2. Recent Gallup research suggests that a crucial factor influencing the declining rate of U.S. startups is a decline in the personal savings rate. It was found that the Personal Savings Rate in any given year is most closely correlated (r = .92) with the rate of business startups four years later (Ryan). Not only are saving rates declining, but debt is increasing. Students nowadays are coming out of college 60k in the hole and their debt tends to follow them. This makes it much more difficult to personally invest or find an investor to start a business. We also see the middle class shrinking, which can be a contributing financial factor when creating a new business. In summary, individuals don’t have personal money to invest in a business, lenders don’t want to lend money to unreliable sources, and with the middle class shrinking there are fewer friends and family to ask for money to invest in a startup.
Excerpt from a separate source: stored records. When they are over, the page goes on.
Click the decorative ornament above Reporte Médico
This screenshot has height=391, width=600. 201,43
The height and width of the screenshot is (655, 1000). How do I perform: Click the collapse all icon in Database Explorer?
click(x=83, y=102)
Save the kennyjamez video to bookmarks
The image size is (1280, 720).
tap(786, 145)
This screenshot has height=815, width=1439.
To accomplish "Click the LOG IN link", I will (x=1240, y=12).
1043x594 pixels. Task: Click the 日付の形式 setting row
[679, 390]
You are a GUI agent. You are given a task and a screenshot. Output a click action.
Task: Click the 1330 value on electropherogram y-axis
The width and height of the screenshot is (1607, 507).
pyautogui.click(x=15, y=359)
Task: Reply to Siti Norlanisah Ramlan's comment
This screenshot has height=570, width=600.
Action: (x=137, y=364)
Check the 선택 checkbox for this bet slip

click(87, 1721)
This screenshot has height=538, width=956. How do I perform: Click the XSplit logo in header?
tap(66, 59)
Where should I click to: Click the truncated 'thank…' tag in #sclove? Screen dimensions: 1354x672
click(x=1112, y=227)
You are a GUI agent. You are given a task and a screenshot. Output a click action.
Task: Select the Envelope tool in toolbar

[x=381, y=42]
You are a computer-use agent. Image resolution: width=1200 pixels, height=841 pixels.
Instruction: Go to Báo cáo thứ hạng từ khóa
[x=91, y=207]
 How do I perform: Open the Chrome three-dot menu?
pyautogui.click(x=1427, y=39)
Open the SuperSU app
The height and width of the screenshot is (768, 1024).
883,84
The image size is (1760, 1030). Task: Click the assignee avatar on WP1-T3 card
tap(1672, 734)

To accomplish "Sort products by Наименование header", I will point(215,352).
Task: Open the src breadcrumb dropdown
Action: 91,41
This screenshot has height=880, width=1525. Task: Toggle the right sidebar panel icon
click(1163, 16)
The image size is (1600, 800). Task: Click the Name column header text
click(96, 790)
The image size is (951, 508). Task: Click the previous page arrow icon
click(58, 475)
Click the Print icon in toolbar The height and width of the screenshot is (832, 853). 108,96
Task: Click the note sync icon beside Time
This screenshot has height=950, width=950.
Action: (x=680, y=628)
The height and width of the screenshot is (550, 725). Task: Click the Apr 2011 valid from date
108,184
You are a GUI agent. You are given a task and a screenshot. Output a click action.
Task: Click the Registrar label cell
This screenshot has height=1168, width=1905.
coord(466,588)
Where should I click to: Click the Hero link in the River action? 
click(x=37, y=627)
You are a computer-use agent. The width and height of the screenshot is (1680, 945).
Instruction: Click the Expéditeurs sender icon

3. Brookings Institution researchers Dr. Robert Litan and Mr. Ian Hathaway indicate that the aging American population is one possible explanation for the decline in business startups in the U.S. Their theory is that the “baby boomer” generation (generally understood as those born between 1946 and 1964) is transitioning into retirement and becoming less entrepreneurial. At the same time they are being replaced with a smaller cohort of working-age individuals. The end result is fewer working-age adults to start new businesses (Hathaway). Both Gallup data and the Kauffman Foundation have indicated that the average age at which business owners founded their business is about 40 years old.

Millennials (Born from 1981 to 1997) represent approximately 85 million Americans today. By 2025, they could represent up to 75 percent of the American workforce. The oldest Millennials turn 34 this year, entering prime age, historically, for entrepreneurship (Ewing Marion Kauffman Foundation- Infograph). In pop culture we see the stereotype of an entrepreneur to be a 20 something year old that creates their business from their dorm room or garage. Contrary to this popular belief, the average age at which business owners founded their business is about 40 years old. Over the next 20 years, there will be more people than ever before in there 30s and 40s, the peak age for entrepreneurship (Ryan). These figures not only explain the decline in startups, but it also suggests that millennials are the people society should be looking to for taking the reins for the future of entrepreneurship.

Figure 4 shows the results of a nationwide cell phone and landline survey, conducted by the Young Invincibles in conjunction with Lake Research Partners and Bellwether Research. This research polled 872 millennials on their thoughts about the economy and entrepreneurship, and some obstacles were clearly named.

Figure 4.
 Source: Kauffman Foundation

The Kauffman Foundation, which funded the survey, writes, “The poll points out specific barriers to entrepreneurship, including the inability to access capital needed to get a business going, lack of knowledge needed to run a small business, concerns with overcoming current debt burdens, and few mentors from whom they can learn. In fact, 65 percent of young people think that making it easier to start a business should be a priority for Congress, with 41 percent saying it should be a top priority. Eighty-three percent of millennials believe that Congress should, at a minimum, increase the availability of startup loans.”

I want to point out one last thing, it is not just the fact that money is lacking. It is also saturation. How many restaurants can exist on the same block? The environment of startups has changed. Technology is king. In that retrospect there are a lot of tech startups that are under the radar. They do not file for business licences. These entrepreneurs work on projects on the side or wait for traction before filing a proper business licence. Nevertheless, the decline of entrepreneurship is apparent from this data. Formidable barriers stand in the way of future entrepreneurship. With this in mind, it is important to find solutions that will help boost entrepreneurship in America.